## Texto:
--------------------------------------------------
Na última segunda-feira, 22 de abril, foi lembrado mais um Dia da Terra. A data passou a ser celebrada desde 22 de abril de 1970, quando cidadãos de todo o país, ambientalistas e milhares de estudantes norte-americanos de universidades e escolas primárias promoveram manifestações simultâneas, advertindo para os rumos do planeta que, naquela época, já pareciam críticos.
Os alertas se multiplicaram desde a publicação em 1962, por Rachel Carson, de “Primavera silenciosa”, um clássico da literatura ambiental. No livro, Carson comentava fatos como os impactos do DDT no meio ambiente, provocando o desaparecimento de várias espécies de pássaros, sem os quais a natureza e as cidades estavam ficando assim, silenciosas.
Vários desastres ambientais depois e preocupação crescente entre cientistas, ambientalistas e mesmo empresários, como os do Clube de Roma, alimentaram um movimento que resultou no primeiro Dia da Terra, de 1970, e a pioneira Conferência das Nações Unidas sobre Ambiente Humano, realizada em Estocolmo, em junho de 1972.
--------------------------------------------------
## Entradas para uso:

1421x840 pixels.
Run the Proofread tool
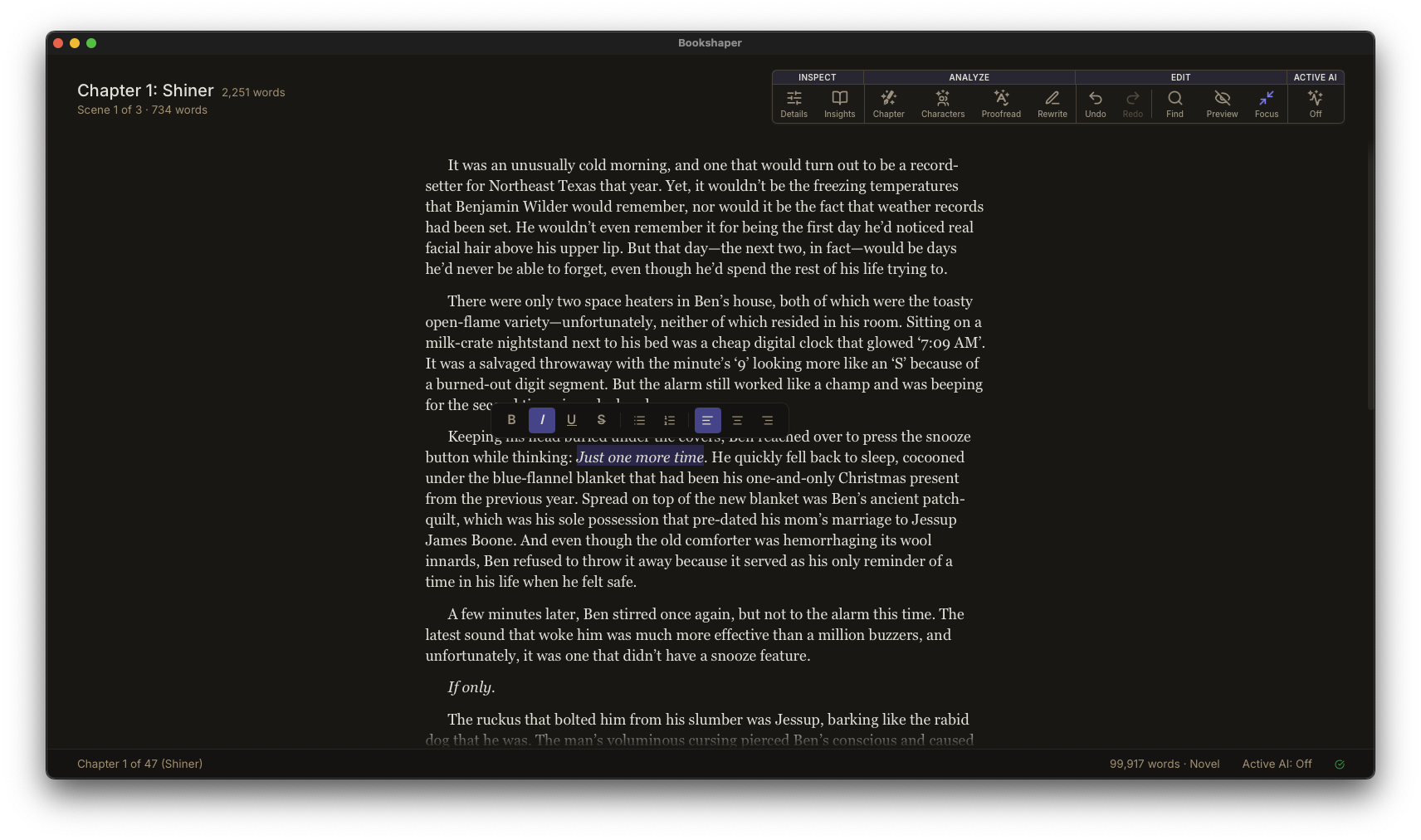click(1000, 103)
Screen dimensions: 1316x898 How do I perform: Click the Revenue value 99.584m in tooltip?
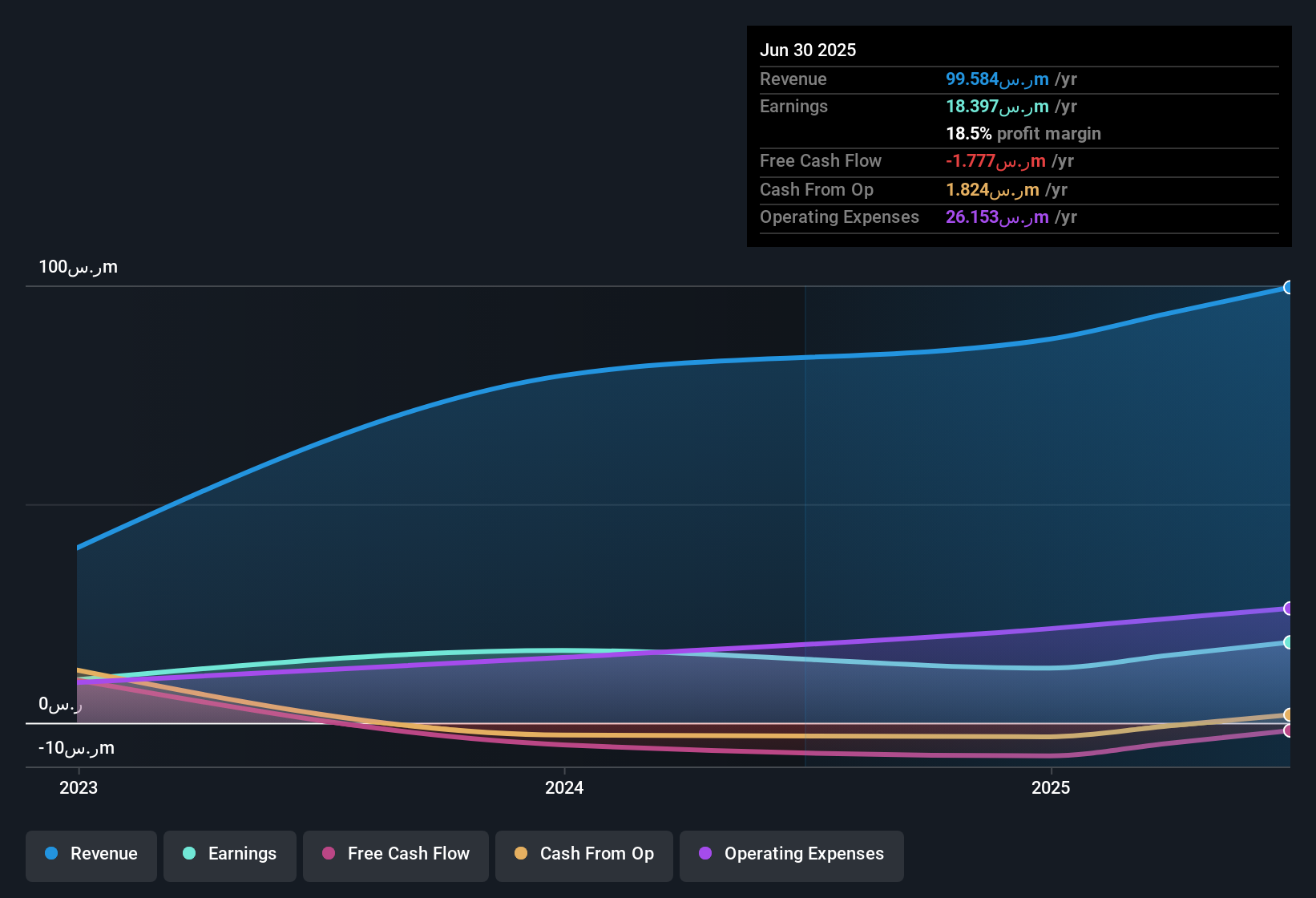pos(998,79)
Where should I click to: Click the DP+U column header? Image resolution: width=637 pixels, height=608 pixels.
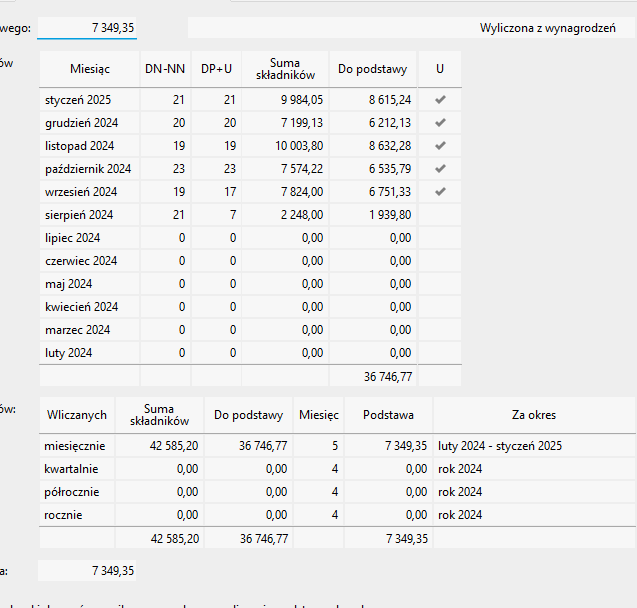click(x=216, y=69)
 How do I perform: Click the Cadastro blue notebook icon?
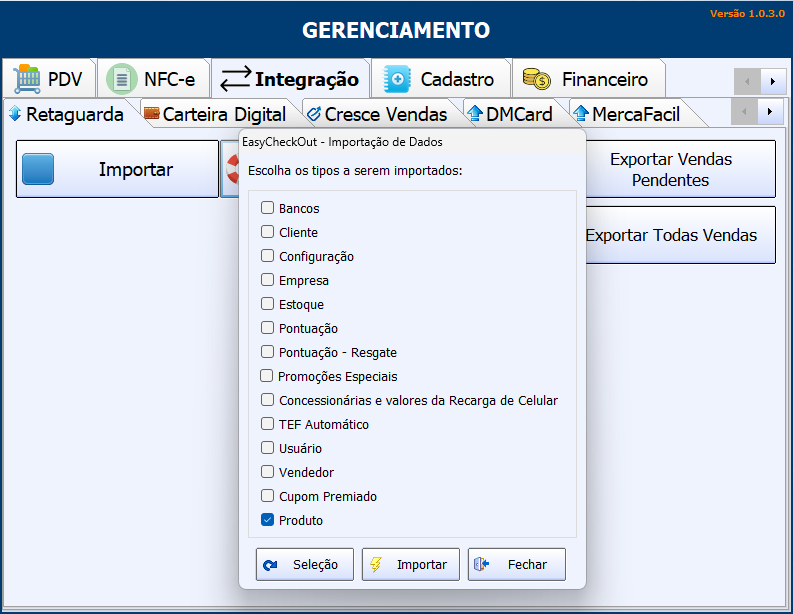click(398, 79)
--------------------------------------------------
## Instrução dada A:
Segundo o texto sobre o Dia da Terra, onde e quando ocorreu a Conferência das Nações Unidas sobre Ambiente Humano?
## Instrução dada B:
Transcreva fielmente todas as linhas das entradas acima, deixando as imagens de fora.

## Resposta correta A:
Em Estocolmo, em junho de 1972.

## Resposta correta B:
1421x840 pixels.
Run the Proofread tool
click(1000, 103)
Screen dimensions: 1316x898 How do I perform: Click the Revenue value 99.584m in tooltip?
pos(998,79)
Where should I click to: Click the DP+U column header? Image resolution: width=637 pixels, height=608 pixels.
click(x=216, y=69)
 How do I perform: Click the Cadastro blue notebook icon?
click(398, 79)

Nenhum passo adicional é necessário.